↓↓↓

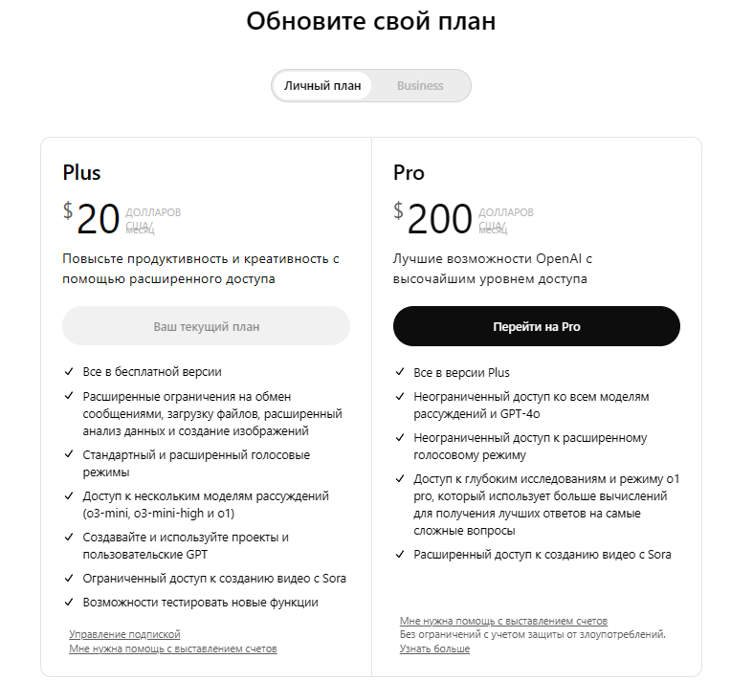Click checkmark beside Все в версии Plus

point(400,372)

↑↑↑
↓↓↓

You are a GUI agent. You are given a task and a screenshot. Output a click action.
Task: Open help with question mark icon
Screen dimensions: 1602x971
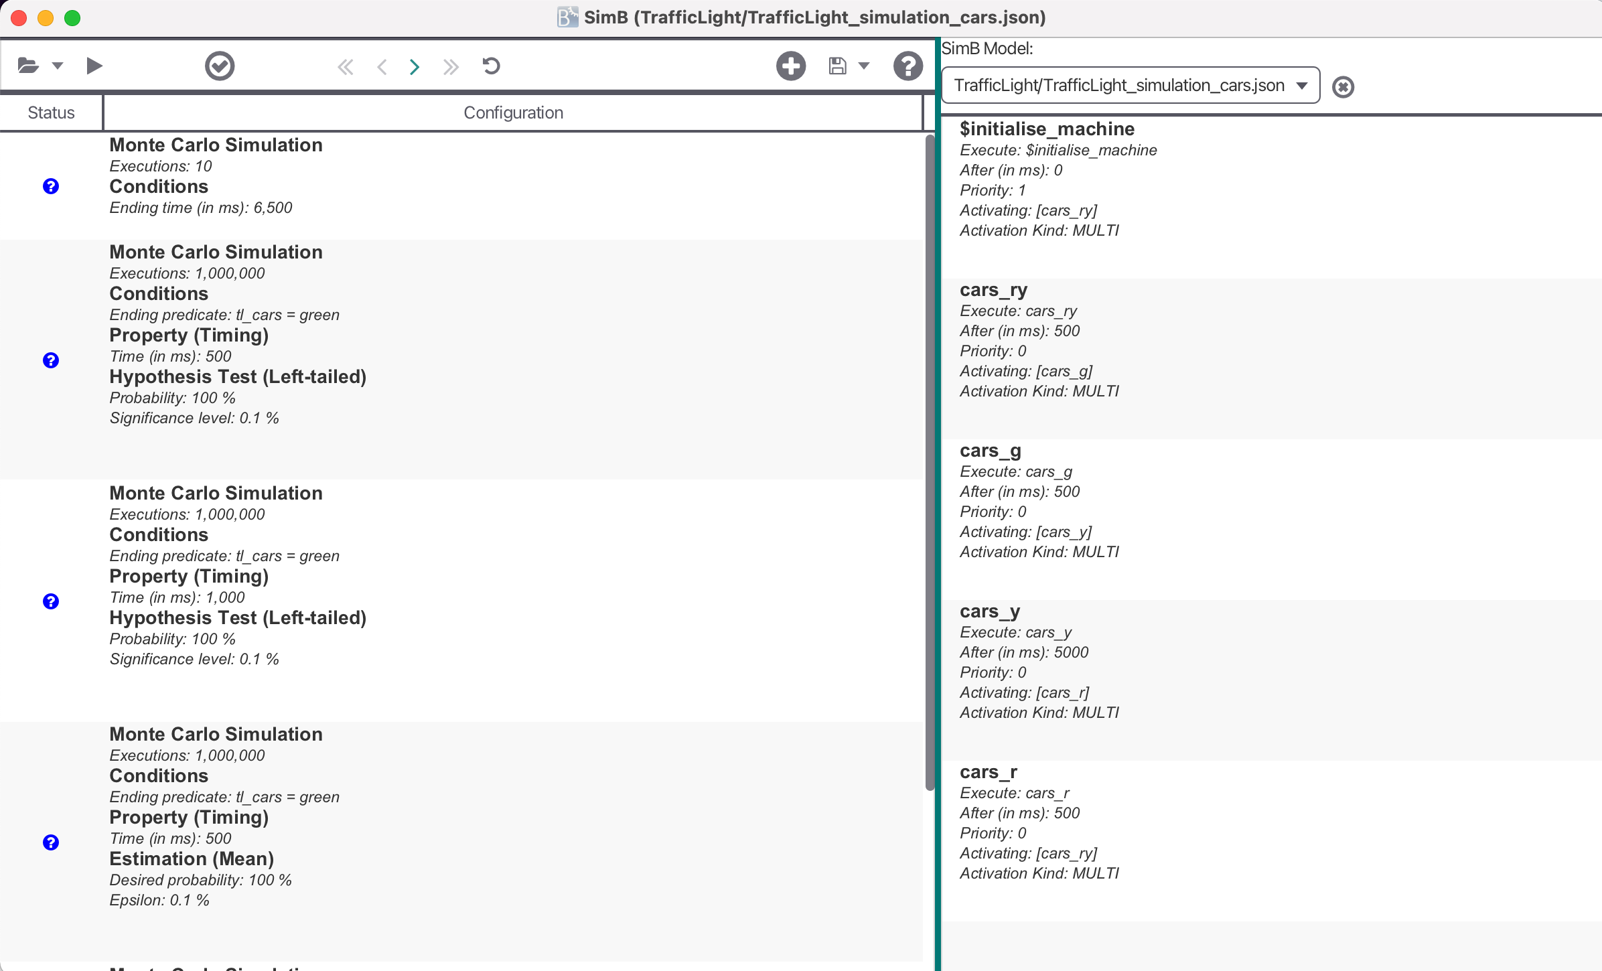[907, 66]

↑↑↑

INSTRUCTIONS FOR THE TASK: Set down the listing lines verbatim, from the line containing "Click checkmark beside Все в версии Plus" up to and including the line containing "point(400,372)", with the pictures left out.

ANSWER BELOW:
Click checkmark beside Все в версии Plus

point(400,372)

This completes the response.